*** Exercise materials ***

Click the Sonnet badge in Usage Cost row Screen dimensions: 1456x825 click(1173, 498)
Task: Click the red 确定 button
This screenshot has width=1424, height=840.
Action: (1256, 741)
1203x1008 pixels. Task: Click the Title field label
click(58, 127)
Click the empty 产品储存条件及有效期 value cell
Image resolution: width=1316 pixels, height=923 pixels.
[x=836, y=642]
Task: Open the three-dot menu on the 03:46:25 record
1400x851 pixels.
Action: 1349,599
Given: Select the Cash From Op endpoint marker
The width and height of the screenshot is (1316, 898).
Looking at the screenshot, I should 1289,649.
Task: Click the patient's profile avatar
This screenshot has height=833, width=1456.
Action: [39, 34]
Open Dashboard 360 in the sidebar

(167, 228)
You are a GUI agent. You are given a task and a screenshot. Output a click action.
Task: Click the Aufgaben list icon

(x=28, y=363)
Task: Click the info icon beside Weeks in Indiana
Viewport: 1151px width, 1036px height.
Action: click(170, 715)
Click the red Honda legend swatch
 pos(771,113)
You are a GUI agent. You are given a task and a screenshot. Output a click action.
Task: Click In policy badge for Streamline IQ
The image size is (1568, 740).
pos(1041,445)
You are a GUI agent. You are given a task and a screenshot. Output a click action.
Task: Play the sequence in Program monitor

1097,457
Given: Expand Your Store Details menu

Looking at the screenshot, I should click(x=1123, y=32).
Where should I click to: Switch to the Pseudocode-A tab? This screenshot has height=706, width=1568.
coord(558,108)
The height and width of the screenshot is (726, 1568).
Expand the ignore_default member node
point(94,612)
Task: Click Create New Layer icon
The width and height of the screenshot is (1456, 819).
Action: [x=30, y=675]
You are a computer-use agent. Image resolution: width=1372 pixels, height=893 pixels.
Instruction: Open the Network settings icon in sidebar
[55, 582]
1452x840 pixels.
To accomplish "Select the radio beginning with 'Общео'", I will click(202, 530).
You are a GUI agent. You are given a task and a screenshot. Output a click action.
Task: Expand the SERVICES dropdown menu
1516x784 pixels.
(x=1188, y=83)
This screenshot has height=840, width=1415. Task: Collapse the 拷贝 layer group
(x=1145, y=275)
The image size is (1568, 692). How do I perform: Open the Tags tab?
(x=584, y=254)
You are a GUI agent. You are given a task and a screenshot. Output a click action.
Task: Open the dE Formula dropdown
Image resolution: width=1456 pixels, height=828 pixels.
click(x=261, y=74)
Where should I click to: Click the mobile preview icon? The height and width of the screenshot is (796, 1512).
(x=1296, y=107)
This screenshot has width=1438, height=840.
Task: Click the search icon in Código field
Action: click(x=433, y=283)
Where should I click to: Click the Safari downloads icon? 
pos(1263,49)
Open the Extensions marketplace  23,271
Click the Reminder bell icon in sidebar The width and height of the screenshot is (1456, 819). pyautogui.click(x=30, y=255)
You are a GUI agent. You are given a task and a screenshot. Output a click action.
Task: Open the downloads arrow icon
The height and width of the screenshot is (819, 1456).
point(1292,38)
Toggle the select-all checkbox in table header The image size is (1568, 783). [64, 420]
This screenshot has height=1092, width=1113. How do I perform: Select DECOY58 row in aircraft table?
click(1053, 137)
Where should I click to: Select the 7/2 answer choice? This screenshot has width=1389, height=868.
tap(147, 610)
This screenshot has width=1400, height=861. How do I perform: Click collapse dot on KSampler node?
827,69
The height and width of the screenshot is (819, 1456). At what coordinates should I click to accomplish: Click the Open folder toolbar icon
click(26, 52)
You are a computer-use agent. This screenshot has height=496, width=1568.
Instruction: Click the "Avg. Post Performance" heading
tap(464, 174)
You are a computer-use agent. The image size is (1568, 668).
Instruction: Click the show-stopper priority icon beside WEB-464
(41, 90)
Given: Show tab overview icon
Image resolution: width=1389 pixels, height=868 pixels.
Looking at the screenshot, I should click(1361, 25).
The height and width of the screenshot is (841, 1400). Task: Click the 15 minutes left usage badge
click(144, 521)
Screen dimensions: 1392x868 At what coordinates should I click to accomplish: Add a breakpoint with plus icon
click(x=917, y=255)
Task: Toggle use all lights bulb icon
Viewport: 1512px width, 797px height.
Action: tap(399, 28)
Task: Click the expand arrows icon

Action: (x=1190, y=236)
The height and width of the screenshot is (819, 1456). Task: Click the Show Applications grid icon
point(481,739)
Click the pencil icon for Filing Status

*** End of Exercise materials ***

Your instructions: The required answer is the run of lines above, starting at the line with "Where should I click to: Click the mobile" and ending at the line with "Open the Extensions", reproduced exactly with both ends.

Output of the exercise:
Where should I click to: Click the mobile preview icon? The height and width of the screenshot is (796, 1512).
(x=1296, y=107)
This screenshot has width=1438, height=840.
Task: Click the search icon in Código field
Action: click(x=433, y=283)
Where should I click to: Click the Safari downloads icon? 
pos(1263,49)
Open the Extensions marketplace  23,271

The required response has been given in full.